姑息な手段
またしても陽葵にしてやられたうららが取った行動は、夜間に出歩き至に見つけ出して貰うということだった。
————これは、前回家まで送って貰ったことに味を占めての作戦である。
(生徒指導の先生は定期的にこの辺りを見回ってるはず! っても、さすがに毎日ではないと思うから、至センセーの当番の日を探らなくっちゃ⋯⋯!!)
ひとまず、今日から一週間毎日歓楽街へと繰り出す事を決意するうらら。
そしてそんな事を企てるうららは当然の如く、テスト期間にも関わらず勉強は全く進んでいなかった。成果といえば、テスト範囲のノートをやっと写し終えたくらいである。
時々、放課後の空いた時間を使って百香が教えてくれるものの、今のうららの頭には全くと言っていいほど入らず、右の耳から左の耳へ抜けて行く始末だ。
百香も多忙(主に新しくできた彼氏とのデート)であるため、うららの現状を把握してはいなかった。彼女もまさか、真面目に勉強すると言ったそばからそれらを放り出して夜の街を彷徨っているとは思うまい。
(こんなのズルいしダメな事だって分かってるけど! でも⋯⋯あたしにはこれしかセンセーの気を引く方法が思い付かないんだもんっ!!)
そう自分に言い訳をして、時折思い出したようにパパ活をしつつ、至と出会った場所へと足を運ぶ。

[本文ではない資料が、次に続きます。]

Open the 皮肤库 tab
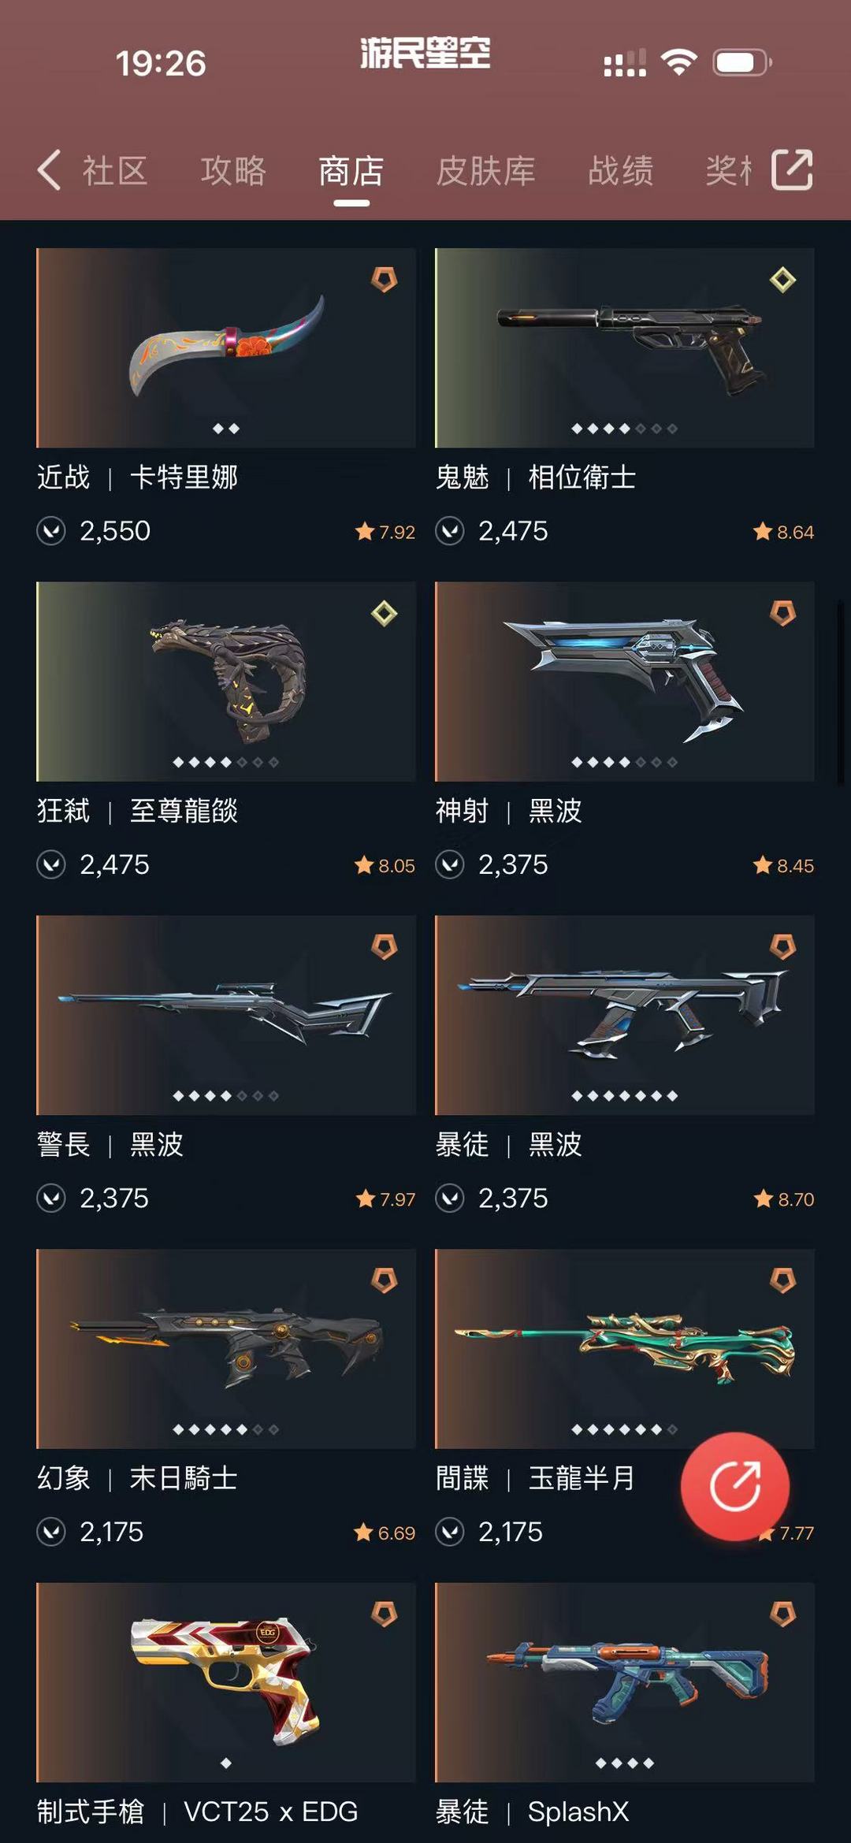Viewport: 851px width, 1843px height. [x=486, y=170]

「悔しいけど夏川がちょっとだけ羨ましい⋯⋯。だって、至センセーにとってあたしはただの生徒だから、あたしがセンセーに近付くにはこのくらいしないといけないんだ⋯⋯!」
(怒られたって呆れられたっていい。⋯⋯センセーがあたしを見てくれるならっ!!)
✳︎✳︎✳︎
ここ数日、暗くなるなり至の姿を求めて街中を歩き回るうららだったが、未だにその姿を見つける事は出来なかった。

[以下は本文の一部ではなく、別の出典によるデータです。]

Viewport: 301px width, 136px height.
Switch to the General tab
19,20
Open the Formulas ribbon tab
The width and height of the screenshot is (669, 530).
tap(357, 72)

しかし、いつ何時出会っても良いように今日もめいいっぱい背伸びしたコーディネートとメイクで自身を固めて夜の街へと繰り出す。
(今日こそ⋯⋯今日こそは居るはず!!)
「とりあえず、不良が居そうなところ行ってみるかぁ⋯⋯」
うららは辺りを見回しながらゲームセンターに向かって歩き出す。
眩しいくらいのネオンに賑やかな機械音、店内放送が絶え間なく流れるゲームセンター。それらに引き寄せられるようにして集まる不良たち。孤独な夜闇を凌ぐには恰好の溜まり場である。
(前はこの人だかりを歩くだけでほんの少しだけ寂しさが紛れたのに、なんだか今は虚しいだけだ⋯⋯)

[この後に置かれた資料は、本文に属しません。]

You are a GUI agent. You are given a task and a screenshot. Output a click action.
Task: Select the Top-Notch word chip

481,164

すると、不意に目についた有名ブランドの洋服店。ライトに照らされたショーウィンドウに映る自身の姿を見て、思わず立ち止まる。
「あたし、何やってるんだろ⋯⋯。こんな派手なメイクに服装、絶対に至センセーの好みじゃない⋯⋯⋯⋯」
そう言いながらそっと頬に手を這わせた。
煌びやかなネオンにも負けないような濃いめのアイシャドウに真っ赤なリップ。背中が大きく開いたワンピースに強めに巻いた髪の毛。
最近ふと、正気に戻った時にうららは果てしない喪失感に襲われる。
(なんであたしってこんなんなんだろ⋯⋯。せっかく勉強頑張って褒めて貰おうと思ってたのに、こんな事⋯⋯やっぱり人ってそう簡単には変われないものなんだね⋯⋯⋯⋯)
「⋯⋯でも、こうでもしなきゃそうそうチャンスなんてやって来ないもん」
うららは泣き出したい気持ちをグッと抑えて歩を進める。
「あたしは————うららは、間違ってない」
そう自分に言い聞かせながら、うららは今日も至の姿を求めて彷徨い続けるのだった。